### DESCRIPTION OF THE TASK
Starting at the line that has "Task: Collapse the" and stopping after the line that has "The width and", reproduce the listing below exactly; omit everything else.

### SOURCE RECORDS

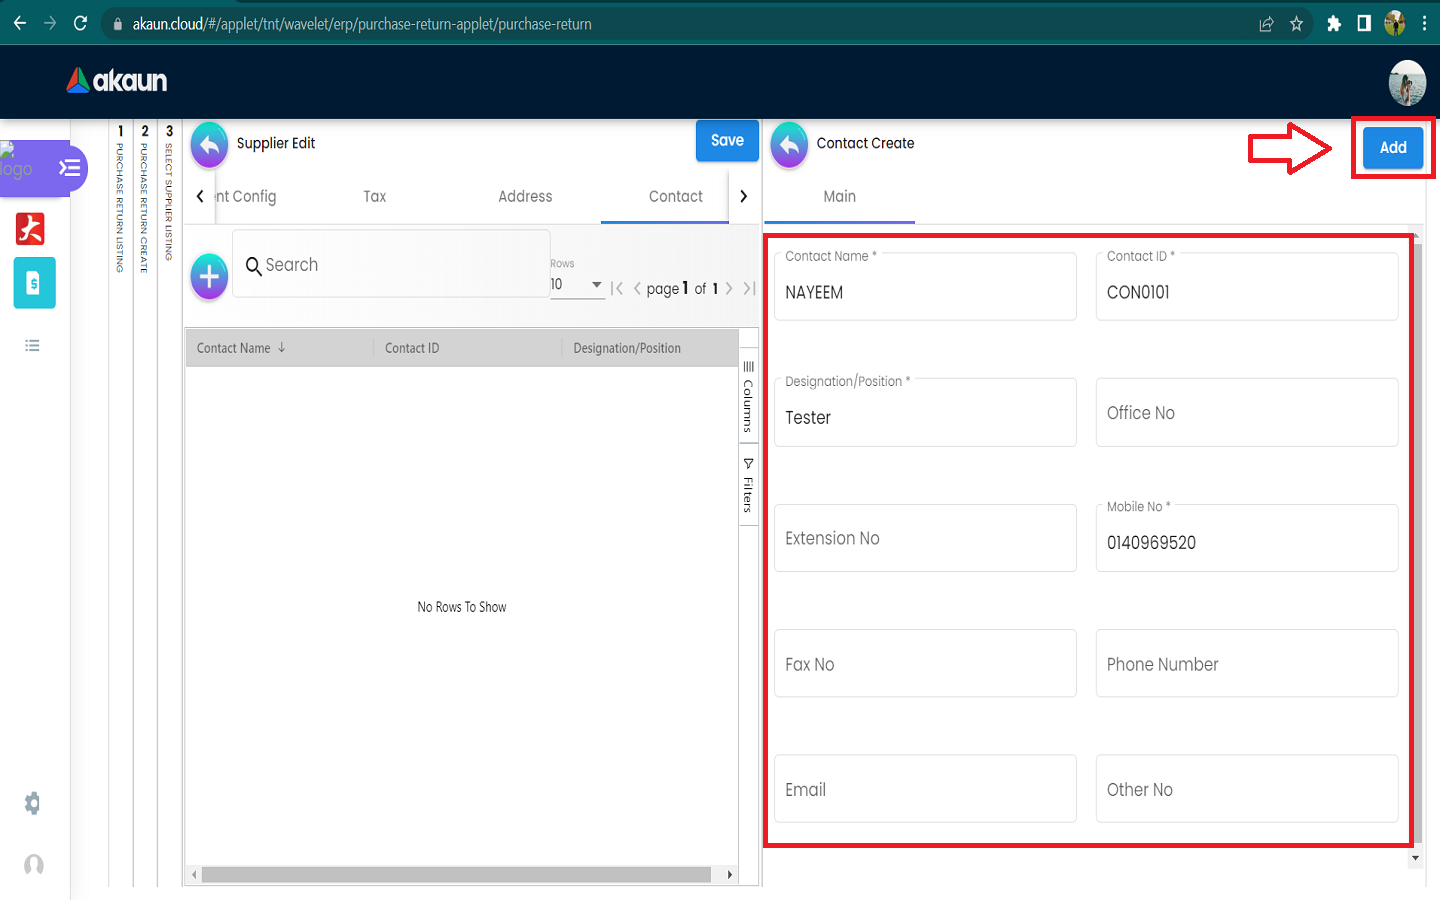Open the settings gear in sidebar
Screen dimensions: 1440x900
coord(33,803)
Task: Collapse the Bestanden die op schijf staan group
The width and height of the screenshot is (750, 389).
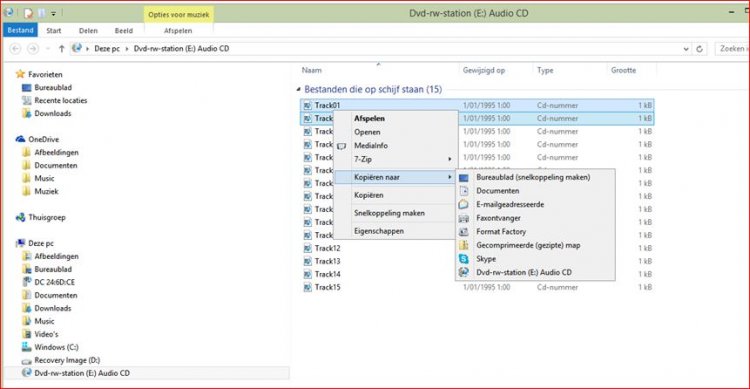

==

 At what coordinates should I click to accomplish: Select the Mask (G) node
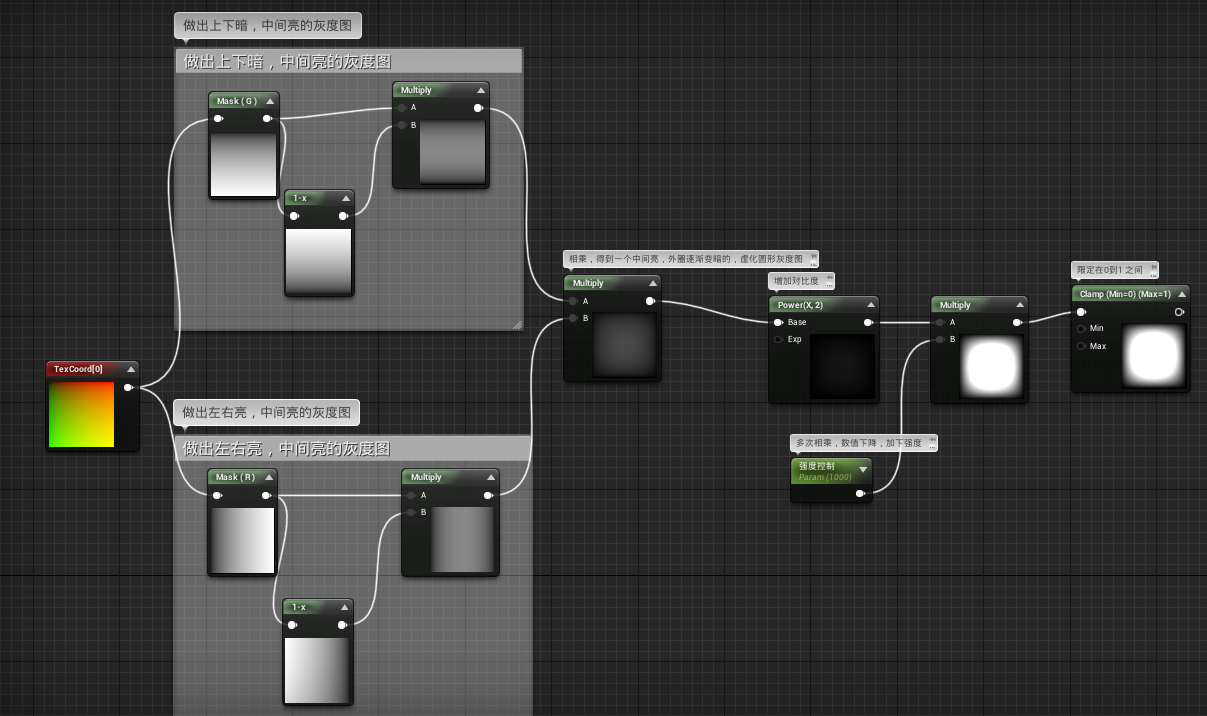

### RESULT OF THE TASK
Task: Collapse the Bestanden die op schijf staan group
The width and height of the screenshot is (750, 389).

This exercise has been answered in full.